Every queer artist knows the question.
“Why don’t you photograph more women?”
“Wouldn’t your work sell better if it had female subjects?”
Or, from lesbians in particular: “Couldn’t you make something for us?”
The assumption behind these requests is that art is a market product first, and identity second. But for gay artists, the act of creation comes from the same mind‑space as procreation. It’s not about choosing a subject like you’d choose a flavor of ice cream. It’s about channeling desire, intimacy, and imagination into form.
When I photograph men, I’m not just documenting bodies. I’m staging the psychic charge of queer desire — the same energy that drives reproduction in straight contexts. For me, that energy doesn’t flow toward women. To redirect it would be dishonest, a performance of someone else’s fantasy.
I have tried to make female work. The results were met with puzzled looks, as if the viewers sensed something was missing. And they were right — the desire wasn’t there.
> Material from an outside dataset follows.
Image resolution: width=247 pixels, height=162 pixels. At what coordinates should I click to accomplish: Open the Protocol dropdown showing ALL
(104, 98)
Without that charge, the images felt hollow, like a performance of someone else’s fantasy. Art without authentic desire is just decoration, and decoration has never been my aim.
And then when I do make female‑focused art, I get accused by lesbians of appropriating their culture to make a buck. The irony is impossible to miss: if I refuse to make female work, I’m told I’m erasing women; if I attempt it, I’m told I’m stealing. Either way, the accusation assumes that desire is interchangeable, that intimacy can be manufactured on demand. But art without authentic desire collapses into performance, and performance without charge is decoration. My refusal isn’t appropriation — it’s honesty.
Art and procreation both ask: What do you want to bring into the world? Straight artists may answer with women, families, children. Gay artists answer with men, intimacy, queer mythologies. Both are valid. Both are generative. But they are not interchangeable.
So when you ask a gay artist to “do more women,” you’re really asking him to abandon the very source of his creative power. You’re asking him to fake desire, to manufacture intimacy where none exists. That’s not representation — that’s erasure.
Queer art is not a market gap to be filled. It is a canon being built, a lineage of desire and imagination that refuses to apologize for its focus. If you want female work, support lesbian artists. If you want queer male work, support gay artists. Respect the difference.
Because procreation and creation are not neutral acts. They are charged, embodied, and deeply personal. And for me, the only honest art is the art that comes from the same place as desire.